I was so in my head that I didn't realize that a person was right in front of me. I bumped into them and almost fell.

"Shit, I'm sorry." The boy said. I looked up and instantly recognized him. Fucking Czechia player.

"You play for Czechia, huh?" I asked with a harsh tone. I could tell he noticed the accent.

"Russian, huh?" He bit back. I shook my head with a scoff.

"Гребаная сучка" I muttered.

"English? Or Czech?" Eduard asked. I shook my head and walked off.

I can't stand him already. He's so annoying and I just can't seem to think of a nice thing about him. I sauntered off to the Russian lockers and walked in to find my brother. The boys are used to me barging into lockers and stuff so they aren't phased. Once I spotted my brother I walked over to him and sat beside him with a huff.

"Что?" He questioned as he noticed how annoyed I was.

"Эдуард Сейл случился." I replied. He tensed at the name as he remembered it from the Czech roster.

"That bitch." He mumbled in English to which I laughed. I eventually had to leave so the boys could go on the ice.

*Post game*

Russia won 4-3 in OT. I was happy as I walked out of the arena with my brother. I think I was happier than he was. He had 3 goals including the OT winner, so he got a hat trick but as expected not many hats. 

Russia is playing Canada and I'm quite excited. I've been talking to the Canadian goalie as friends and he doesn't care that I'm Russian or that he's playing against my brother. We only see each other as friends, maybe as platonic siblings.

"Ta mrcha!" A voice in Czech spoke from behind us. I turned around and saw Eduard walking out. I rolled my eyes and walked away.

*4 days later*

Me and my brother just got in a huge fight. I don't even know how it happened, but here I am. Outside the arena and crying. I can't go see Milic because he's getting ready for his game tomorrow against Russia. 

"Hey." A soothing voice spoke from above me. I didn't bother to look at the person. "It's okay. You're okay." They spoke once again. I looked up and was shocked to see who was there.

"Why are- why are you here?" I asked Eduard through breaths. He shushed me and helped me get my breathing back to normal. I ended up telling him why I was there.

He pulled me into a hug and we just sat there against the wall. I was curled up into a ball with my head on his chest.

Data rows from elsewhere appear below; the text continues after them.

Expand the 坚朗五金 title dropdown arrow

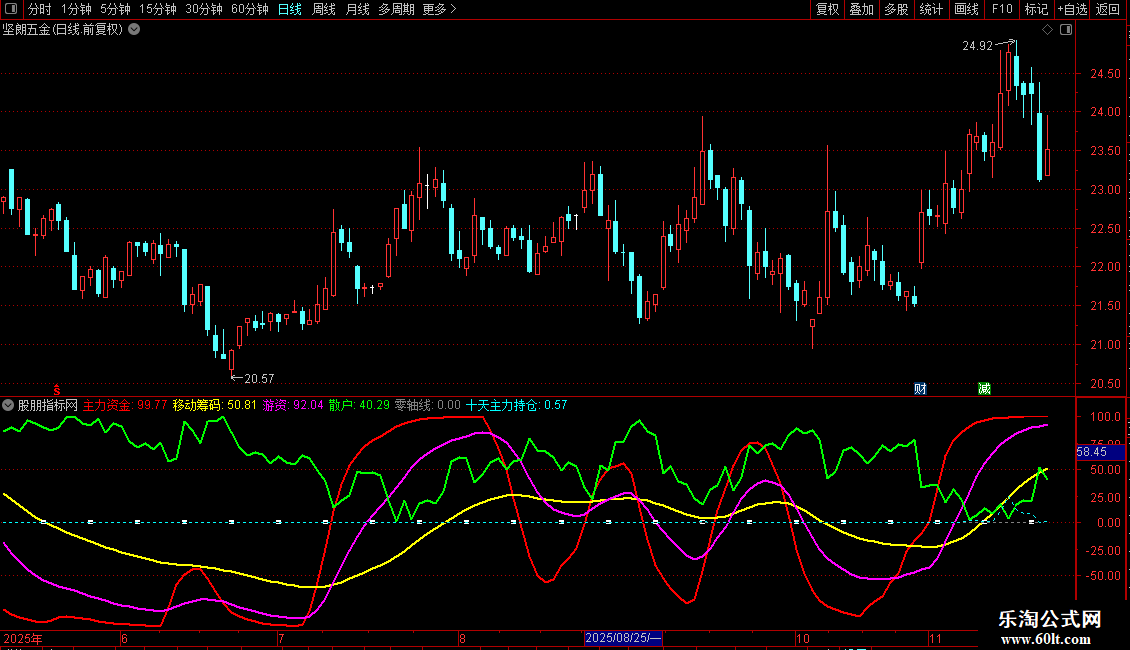(134, 29)
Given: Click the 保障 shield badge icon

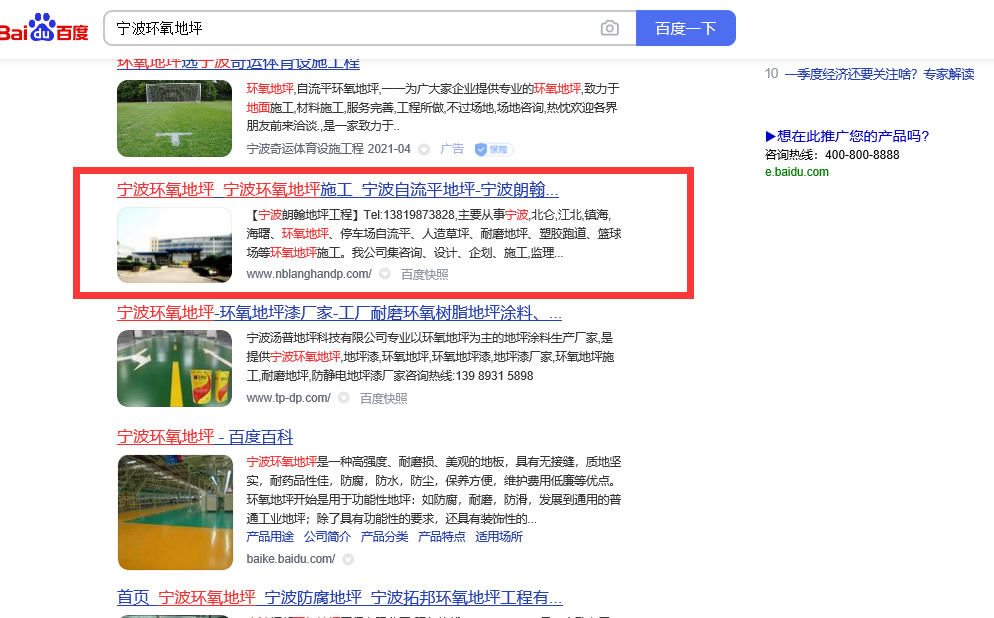Looking at the screenshot, I should coord(493,149).
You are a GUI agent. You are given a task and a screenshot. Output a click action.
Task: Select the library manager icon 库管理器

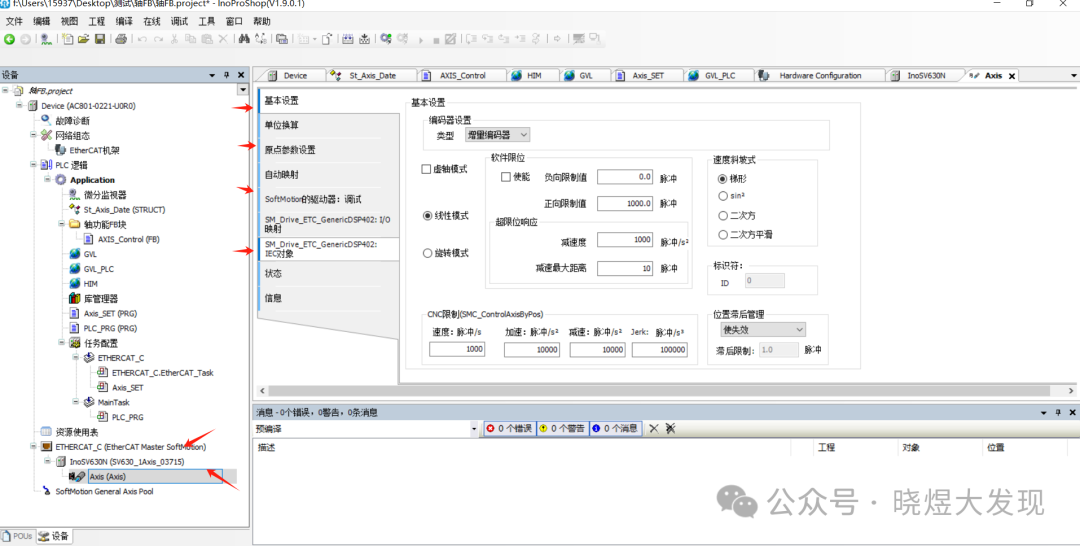(x=75, y=298)
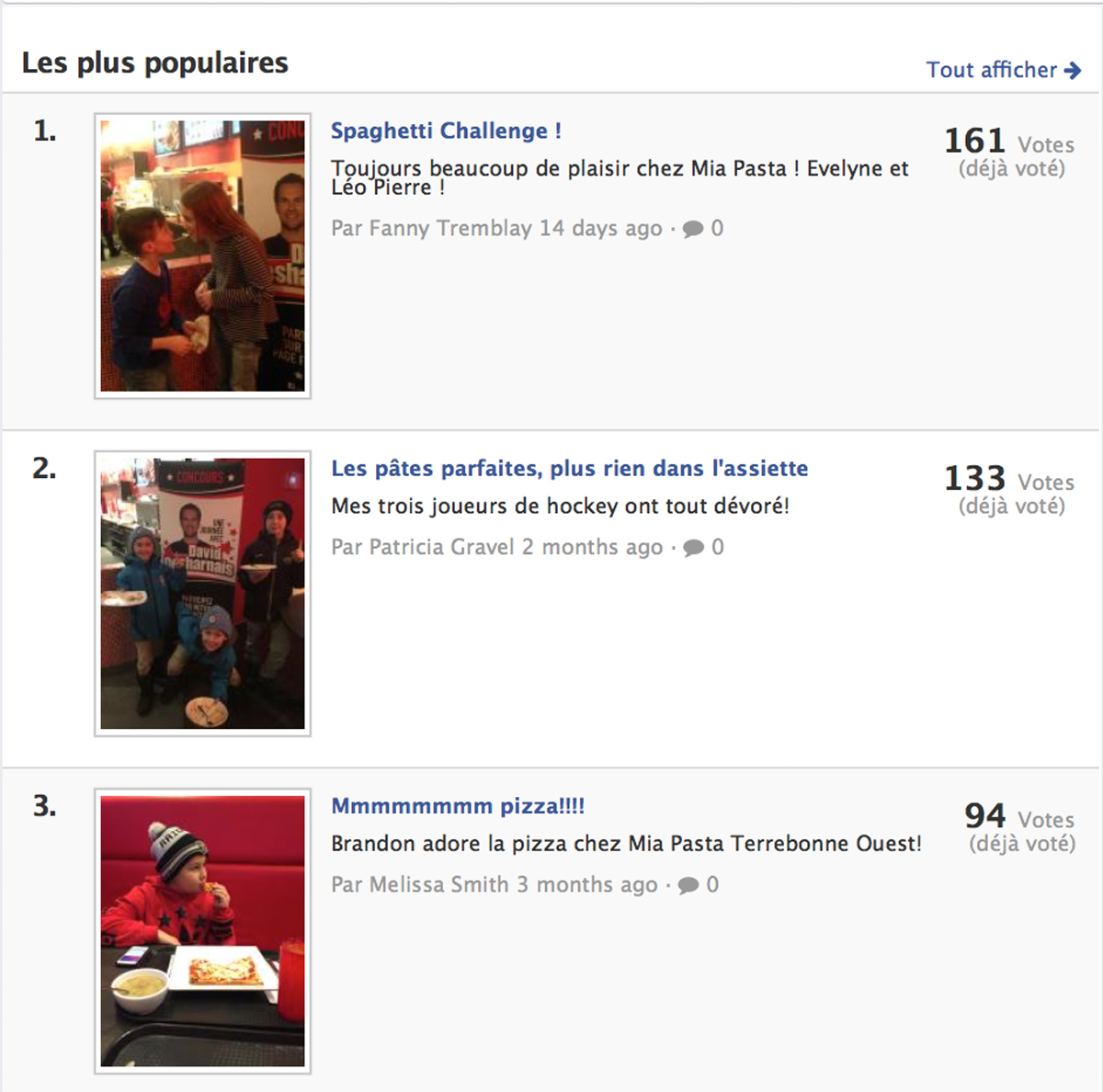
Task: Click description text about Brandon's pizza
Action: pos(626,844)
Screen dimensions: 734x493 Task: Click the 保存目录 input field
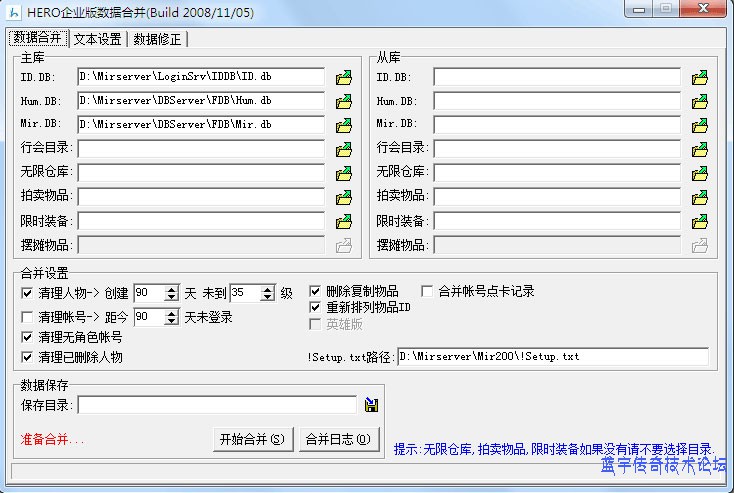tap(217, 405)
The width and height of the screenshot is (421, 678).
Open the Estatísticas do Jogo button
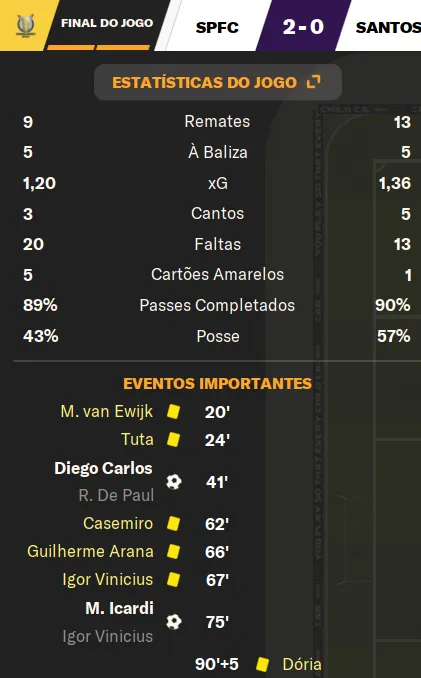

"Can we be friends?" I asked out of the blue. He gave me a confused look. "Well, you've seen me at my worst.." I trailed off.

"Sure. We can be friends." He replied. I smiled and relaxed more into him.

*After gold game, Canada beats Czechia 3-2 in OT*

I hugged Eduard as soon as I saw him. I could tell he was trying not to break down in front of everyone, especially since the press was there and he didn't need the whole world knowing.

"You played your best." I said to him. He shook his head in disagreement. "Yes you did and don't try to argue it." I spoke sternly.

"Fine." He huffed. I laughed lightly at that and I felt him smile against the top of my hand. 

He pulled away and I looked him in the eyes. I felt lost but at peace. I felt comfort. He slowly leaned in as I did the same and our lips landed on one another's. Ew..why'd I say it like that?

When we pulled away I smiled. He did too. I looked up at him. Sometimes all you need is a bit of time. I can tell you one thing. I love Eduard Šalé.

That's how books always begin. The reality is that sometimes, the person you hate most, is the person you'll love the longest.

***

Bye I'm off to find myself an enemy.